I'm having a really hard time being hopeful that our marriage will get better. We have had sex only 1-2 times since our daughter was born almost 5 years ago and she claims she doesn't want to risk having another kid (although we agreed when we got married we would have 2). She shows no affection whatsoever and every time I try to sit next to her or hug and kiss her she always shuns me. She never makes time for us; instead she watches 1-2 hours of TV a night and goes to bed, without even a care to say goodnight or love you.

For both the happiness of myself and my daughter, I feel my only hope is to seek divorce.
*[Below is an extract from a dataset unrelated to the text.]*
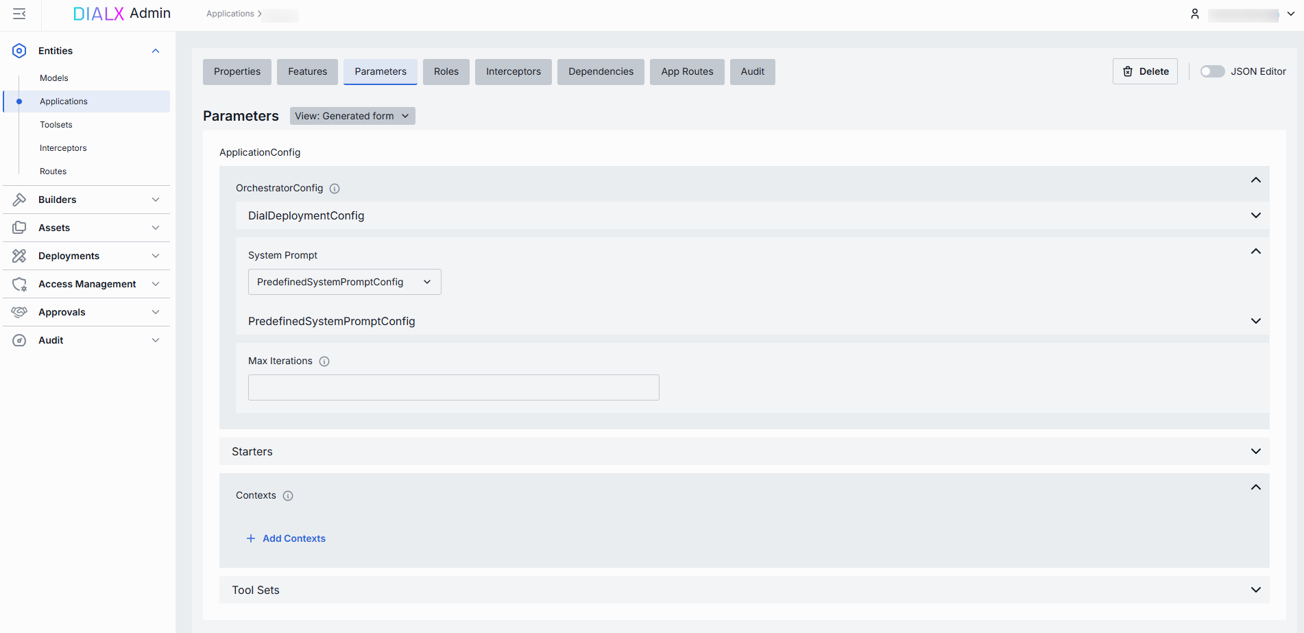Click the Builders hammer icon

[19, 200]
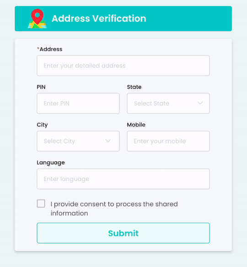Click the Mobile label text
I did mention counseling a few times but she's brushed it off as if it was "hocus pocus kumbaya touchy-feely" nonsense. 



What should I do? Thank you so much for listening and taking the time to read.


----------



## snerg (Apr 10, 2013)

asdf1234 said:


> now my 4 y/o daughter is yelling at me imitating her. I've told her many times to start showing me some respect and treat me like a human being. I fear my daughter is losing respect for me, also, because she always says mommy is right and often hits me.
> 
> What should I do? Thank you so much for listening and taking the time to read.
> 
> Kevin


And you allow both of them to treat you like this because...?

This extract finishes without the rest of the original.